# [Excerpted text]
0

Consider next pseudo-code thats create a required git log:

git checkout master
git checkout -b 123-test-branch-1
git commit -m "#123 b1 c1"
git commit -m "#123 b1 c2"
git push
git checkout master
git checkout -b 456-test-branch-2
git commit -m "#456 b2 c1"
git commit -m "#456 b2 c2"
git push
git checkout 123-test-branch-1
git merge 456-test-branch-2
git commit -m "#123 b1 c3"
git push

In a real-world my update hook in remote git repository validates branch name and commit message formats. Branch name and commit message must contain issue number, for example, in 123-test-branch-1 and #123 b1 c1 the issue number is 123. When branch is pushed, hook extract issue number from branch and commit message and compare it. If they are not equal, hook exits with error.

# [Rows of pointing data]

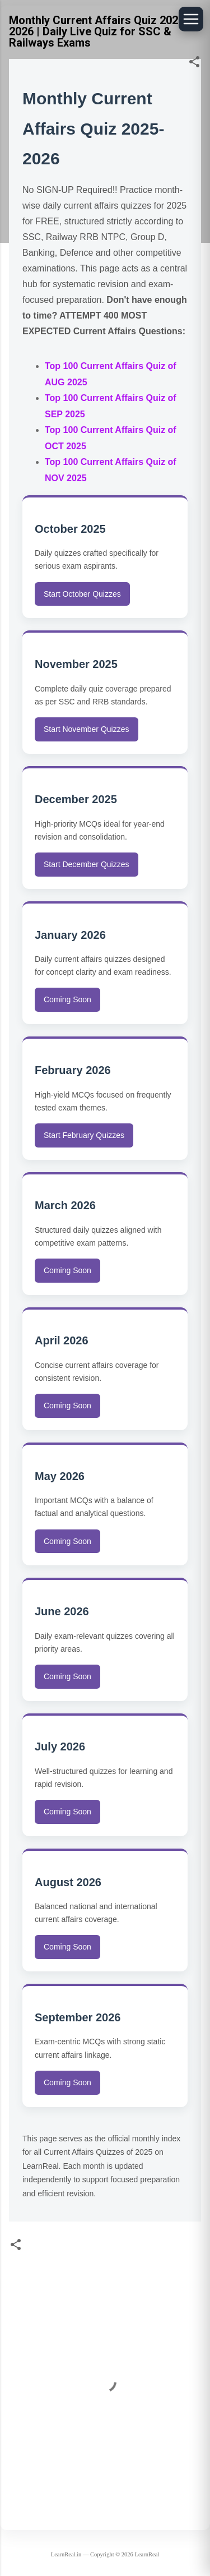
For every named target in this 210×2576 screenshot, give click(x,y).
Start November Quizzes (86, 729)
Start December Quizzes (86, 864)
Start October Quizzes (82, 593)
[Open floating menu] (191, 19)
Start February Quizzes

# [Requirements]
[A] Answer these questions about the git hook post:
(i) Which branch is merged into 123-test-branch-1?
(ii) What message is given to the commit made right after that merge?
(iii) What does the hook do when the issue numbers it compares are not equal?
[B] List every commit message that appears in the git hook post.
[C] Continue the git hook post from the point where it stops.

# [Responses in order]
[A]
(i) 456-test-branch-2
(ii) #123 b1 c3
(iii) It exits with an error.

[B]
#123 b1 c1
#123 b1 c2
#456 b2 c1
#456 b2 c2
#123 b1 c3

[C]
This works great, when I push branch that has only "own" commits. But, git log example above, pushed branch 123-test-branch-1 has commits from merged branch 456-test-branch-2 so hook try to compare all commits from both branches only with pushed branch 123-test-branch-1 and exits with error because commits from 456-test-branch-2 has issue number 456, when 123 is expected.

To receive commits, I use git log --pretty=%s ${oldRef}..${newRef}, where oldRef and newRef is "update" hook arguments.

So, my question is how to solve this problem. Somehow group commits per branch, or filter commits from branch that pushed now (but if 456-test-branch-2 is local branch and never pushed and never validated, hook may skip invalid commits), or something else.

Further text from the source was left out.